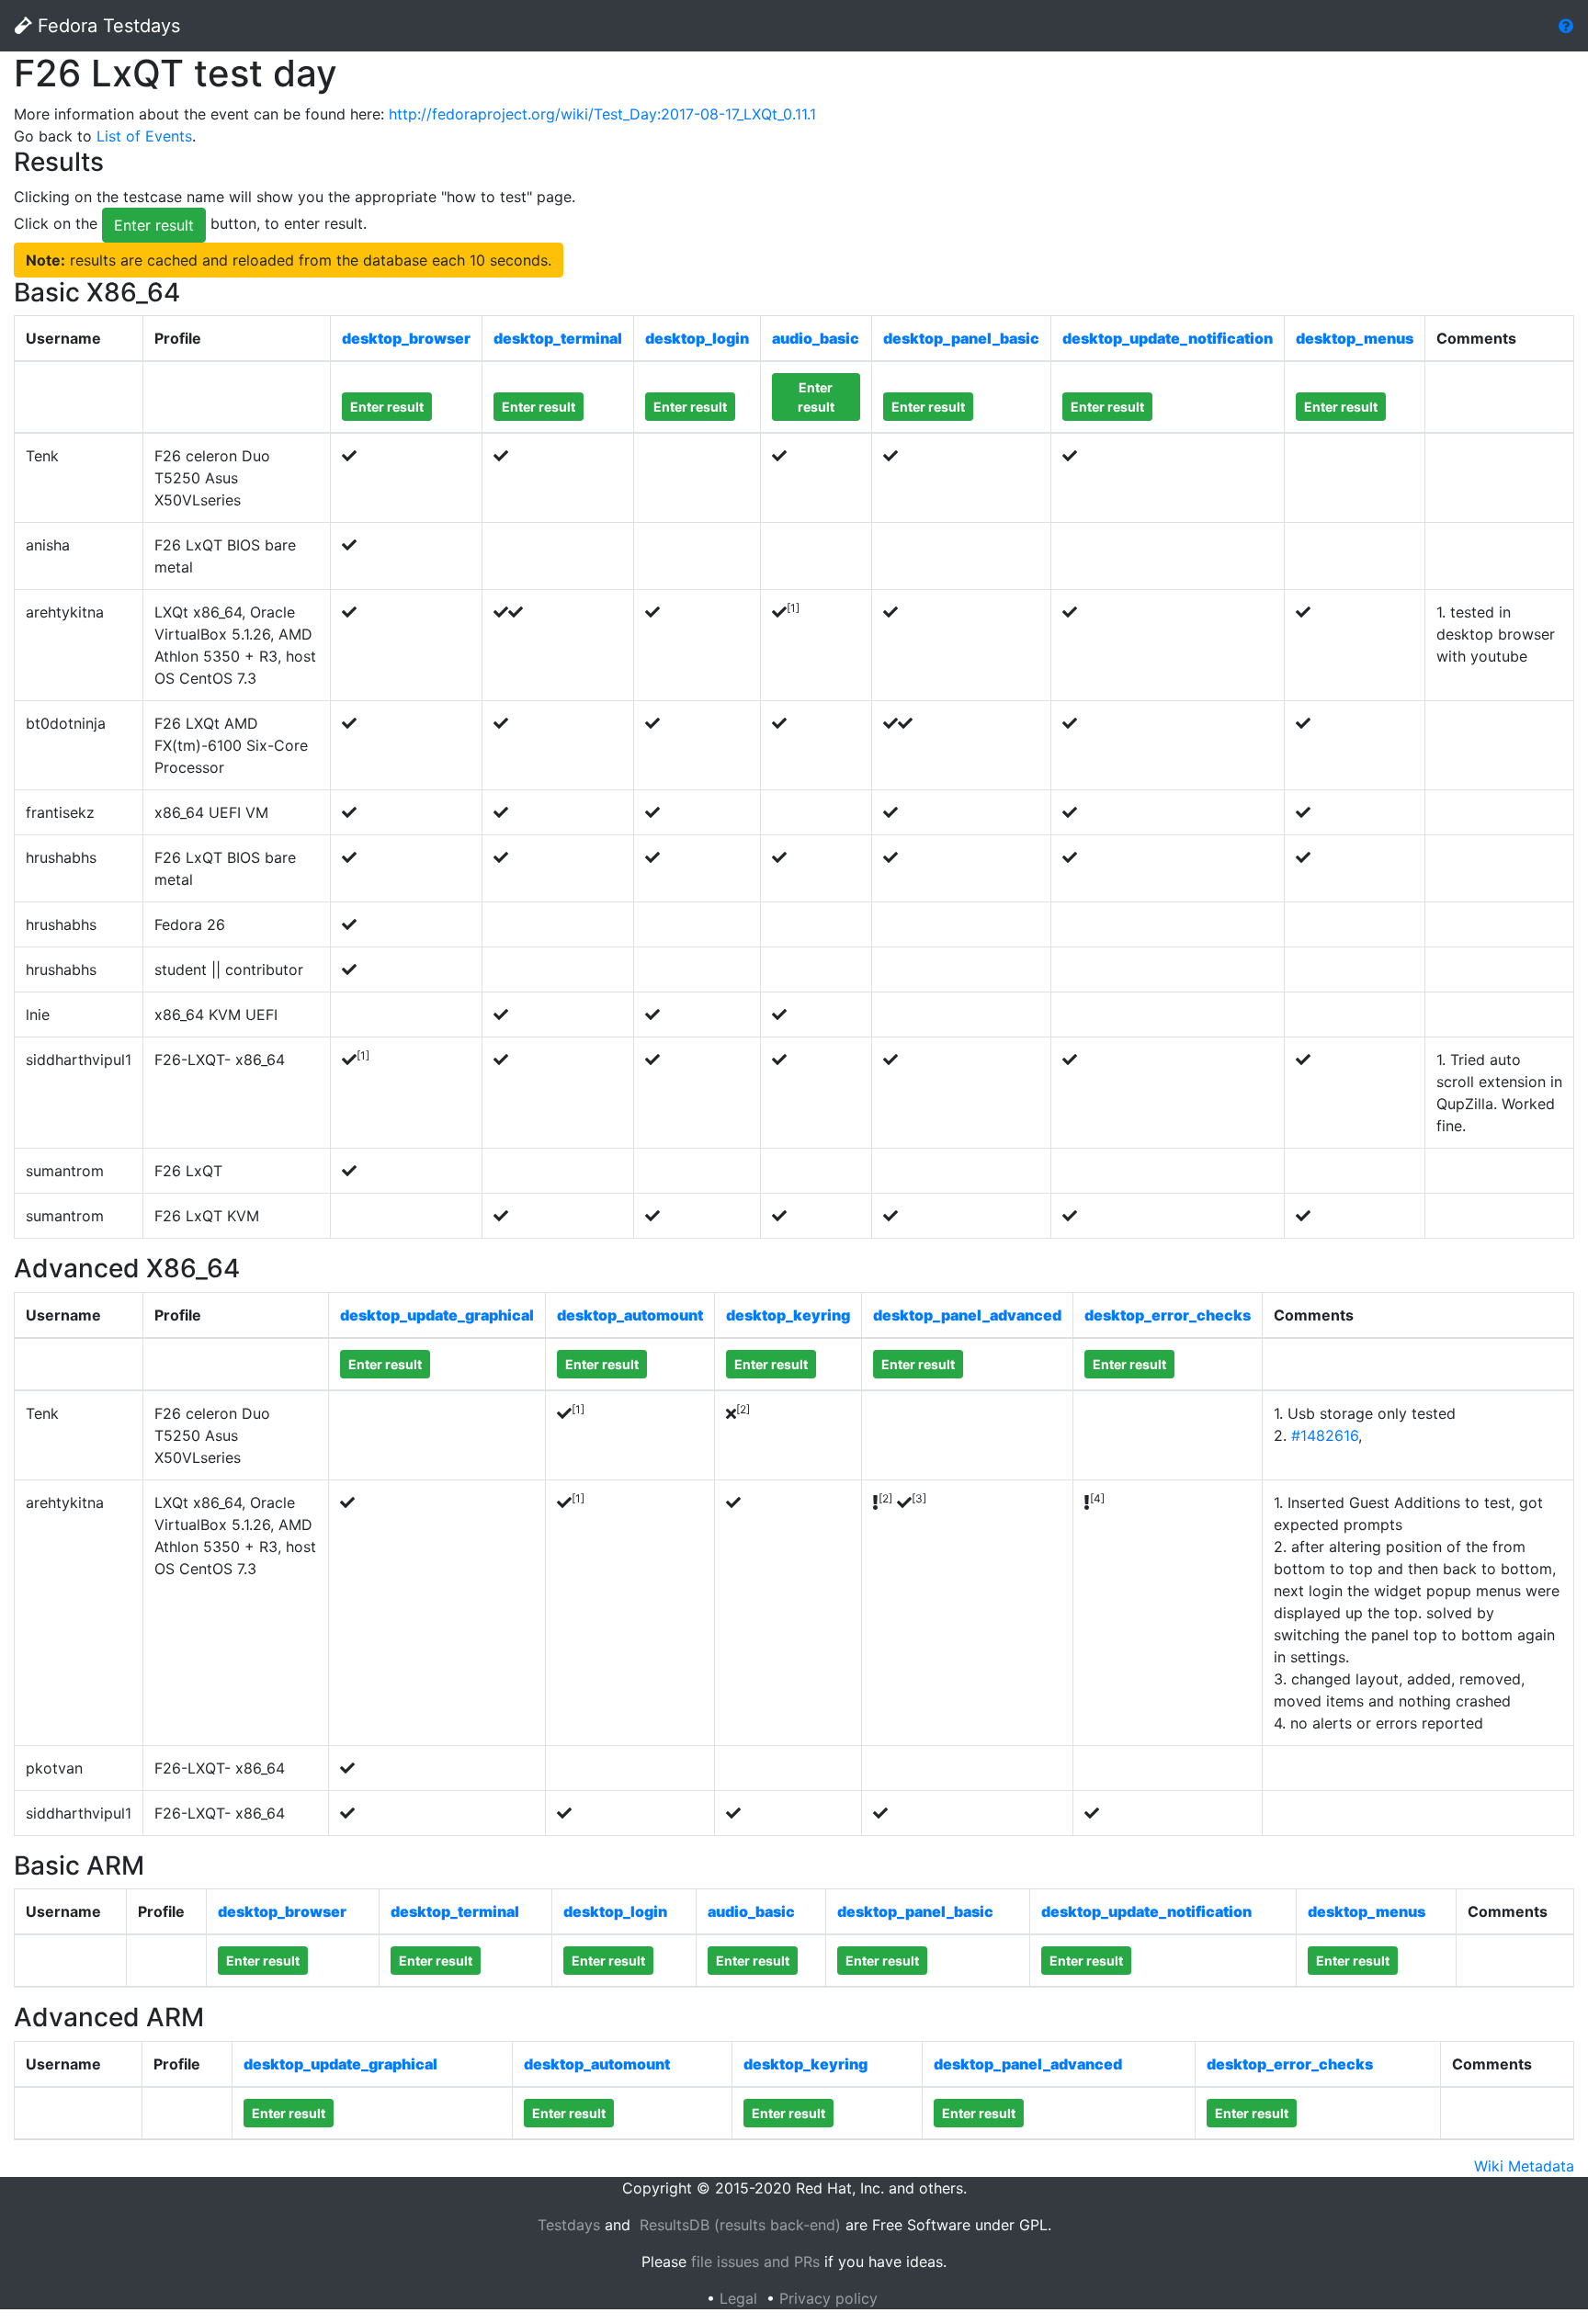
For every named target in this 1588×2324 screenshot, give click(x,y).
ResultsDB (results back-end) (740, 2225)
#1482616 (1324, 1435)
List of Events (144, 136)
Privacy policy (828, 2298)
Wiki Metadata (1524, 2166)
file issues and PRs (755, 2261)
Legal (738, 2298)
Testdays (569, 2225)
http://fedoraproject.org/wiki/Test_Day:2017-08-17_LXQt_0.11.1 (602, 114)
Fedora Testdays (106, 26)
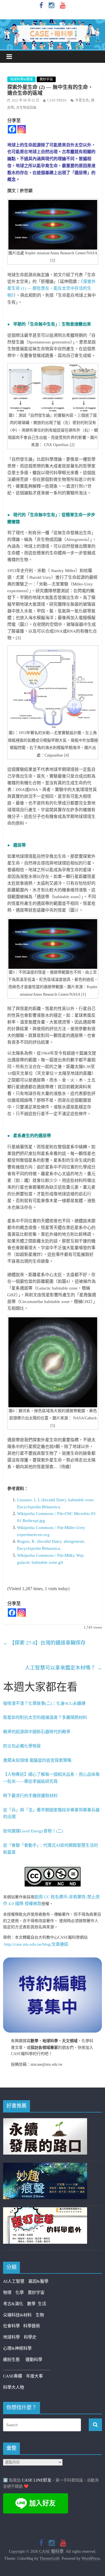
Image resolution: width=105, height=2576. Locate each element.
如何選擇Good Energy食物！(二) (33, 1831)
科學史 (30, 2337)
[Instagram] (21, 129)
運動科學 (33, 2359)
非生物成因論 (26, 108)
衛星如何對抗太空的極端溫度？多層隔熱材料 (45, 1717)
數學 (32, 2303)
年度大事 (34, 2376)
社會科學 (13, 2326)
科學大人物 (13, 2387)
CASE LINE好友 (37, 2480)
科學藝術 (31, 2326)
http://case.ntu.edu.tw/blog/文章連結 (36, 1944)
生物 (40, 2315)
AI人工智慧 (13, 2281)
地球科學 (11, 2337)
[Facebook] (12, 129)
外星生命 (82, 100)
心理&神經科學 (17, 2348)
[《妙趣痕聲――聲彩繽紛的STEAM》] (45, 2166)
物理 (7, 2292)
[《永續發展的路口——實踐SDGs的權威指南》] (45, 2121)
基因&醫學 (38, 2281)
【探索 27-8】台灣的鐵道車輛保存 (44, 1643)
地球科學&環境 (21, 79)
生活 (42, 2303)
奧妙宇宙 (46, 79)
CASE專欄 (12, 2376)
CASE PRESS (57, 100)
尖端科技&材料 (17, 2315)
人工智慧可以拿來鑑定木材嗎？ (63, 1668)
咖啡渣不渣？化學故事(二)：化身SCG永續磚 (44, 1703)
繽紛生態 (14, 2359)
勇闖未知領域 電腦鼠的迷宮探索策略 (37, 1760)
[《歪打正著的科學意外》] (45, 2210)
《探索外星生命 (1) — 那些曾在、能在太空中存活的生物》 (51, 288)
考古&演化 (13, 2303)
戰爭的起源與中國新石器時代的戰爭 (36, 1731)
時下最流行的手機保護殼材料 (30, 1795)
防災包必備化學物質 (22, 1746)
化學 (19, 2292)
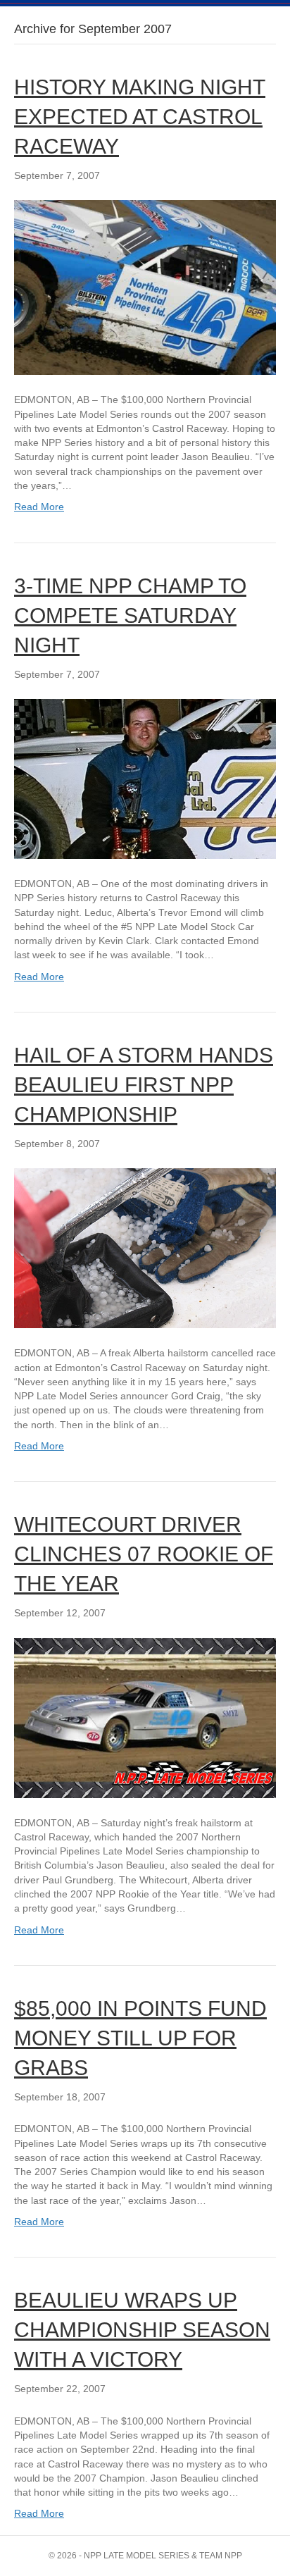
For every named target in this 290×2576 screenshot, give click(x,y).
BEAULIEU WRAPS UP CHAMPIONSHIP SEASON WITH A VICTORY (142, 2330)
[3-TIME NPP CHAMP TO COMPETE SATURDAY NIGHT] (145, 778)
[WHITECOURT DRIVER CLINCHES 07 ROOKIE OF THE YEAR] (145, 1717)
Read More (39, 506)
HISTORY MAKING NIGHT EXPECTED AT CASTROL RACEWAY (139, 116)
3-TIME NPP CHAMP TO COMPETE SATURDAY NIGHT (130, 615)
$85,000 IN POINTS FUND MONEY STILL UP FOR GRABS (140, 2038)
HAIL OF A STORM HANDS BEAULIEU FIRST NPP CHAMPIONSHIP (143, 1085)
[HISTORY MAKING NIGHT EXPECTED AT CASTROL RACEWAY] (145, 286)
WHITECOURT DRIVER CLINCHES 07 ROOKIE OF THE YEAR (143, 1554)
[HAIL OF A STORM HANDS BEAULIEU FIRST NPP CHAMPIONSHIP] (145, 1247)
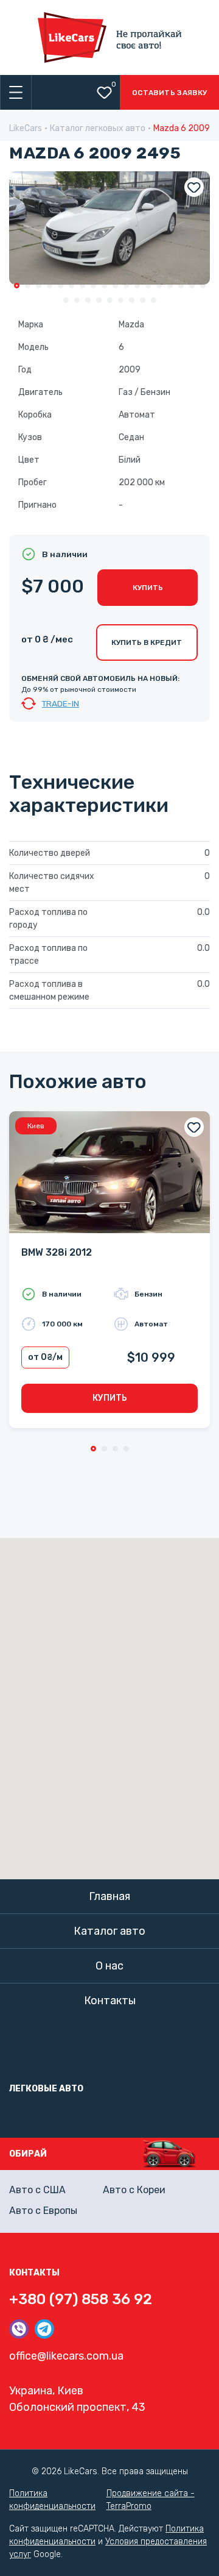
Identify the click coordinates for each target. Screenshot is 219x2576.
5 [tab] (60, 285)
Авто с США (37, 2190)
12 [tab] (137, 285)
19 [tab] (66, 300)
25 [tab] (131, 300)
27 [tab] (153, 300)
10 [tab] (115, 285)
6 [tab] (71, 285)
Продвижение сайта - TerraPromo (150, 2499)
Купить (148, 587)
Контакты (110, 2000)
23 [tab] (110, 300)
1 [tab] (16, 285)
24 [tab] (120, 300)
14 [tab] (159, 285)
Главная (109, 1896)
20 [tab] (77, 300)
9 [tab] (104, 285)
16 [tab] (181, 285)
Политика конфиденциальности (52, 2499)
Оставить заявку (169, 92)
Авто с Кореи (134, 2190)
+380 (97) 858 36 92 (80, 2299)
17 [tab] (192, 285)
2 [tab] (27, 285)
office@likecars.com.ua (66, 2356)
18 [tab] (203, 285)
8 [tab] (93, 285)
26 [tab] (142, 300)
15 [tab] (170, 285)
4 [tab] (49, 285)
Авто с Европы (43, 2210)
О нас (109, 1966)
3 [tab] (38, 285)
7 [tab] (82, 285)
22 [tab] (99, 300)
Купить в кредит (146, 642)
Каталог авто (109, 1931)
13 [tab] (148, 285)
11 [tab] (126, 285)
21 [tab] (88, 300)
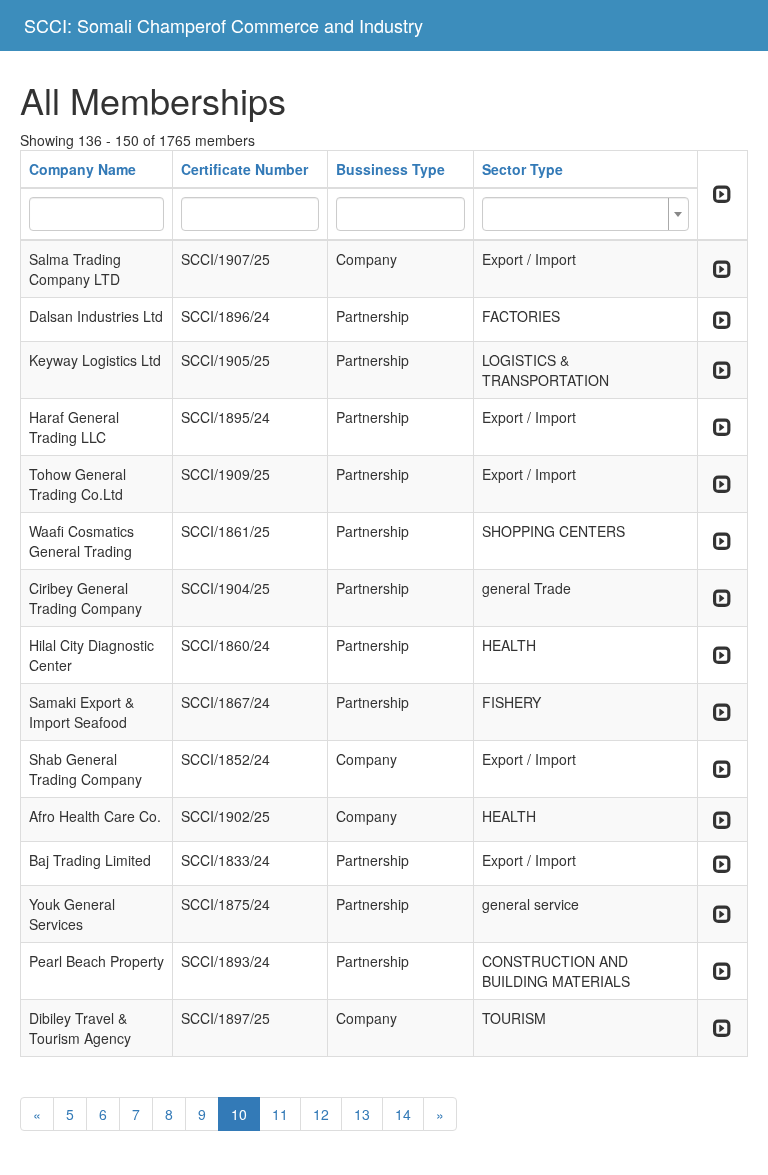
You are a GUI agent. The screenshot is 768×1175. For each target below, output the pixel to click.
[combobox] (585, 214)
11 (280, 1114)
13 (362, 1114)
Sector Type (522, 169)
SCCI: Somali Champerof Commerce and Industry (223, 25)
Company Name (82, 169)
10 (239, 1114)
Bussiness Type (390, 169)
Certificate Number (244, 169)
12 (321, 1114)
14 (403, 1114)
——————————
YOUR TASK:
Look above for the line containing "Image resolution: width=105, height=2576.". Output from there through the line containing "人工智慧可以拿來鑑定木材嗎？ (63, 1668)", exactly and inclusively.

TASK OUTPUT:
Image resolution: width=105, height=2576. Locate each element.
如何選擇Good Energy食物！(二) (33, 1831)
科學史 (30, 2337)
[Instagram] (21, 129)
運動科學 (33, 2359)
非生物成因論 (26, 108)
衛星如何對抗太空的極端溫度？多層隔熱材料 (45, 1717)
數學 (32, 2303)
年度大事 (34, 2376)
社會科學 (13, 2326)
科學大人物 (13, 2387)
CASE LINE好友 (37, 2480)
科學藝術 (31, 2326)
http://case.ntu.edu.tw/blog/文章連結 (36, 1944)
生物 (40, 2315)
AI人工智慧 (13, 2281)
地球科學 (11, 2337)
[Facebook] (12, 129)
外星生命 (82, 100)
心理&神經科學 (17, 2348)
[《妙趣痕聲――聲彩繽紛的STEAM》] (45, 2166)
物理 (7, 2292)
[《永續發展的路口——實踐SDGs的權威指南》] (45, 2121)
基因&醫學 (38, 2281)
【探索 27-8】台灣的鐵道車輛保存 (44, 1643)
地球科學&環境 (21, 79)
生活 (42, 2303)
奧妙宇宙 (46, 79)
CASE專欄 (12, 2376)
CASE PRESS (57, 100)
尖端科技&材料 (17, 2315)
人工智慧可以拿來鑑定木材嗎？ (63, 1668)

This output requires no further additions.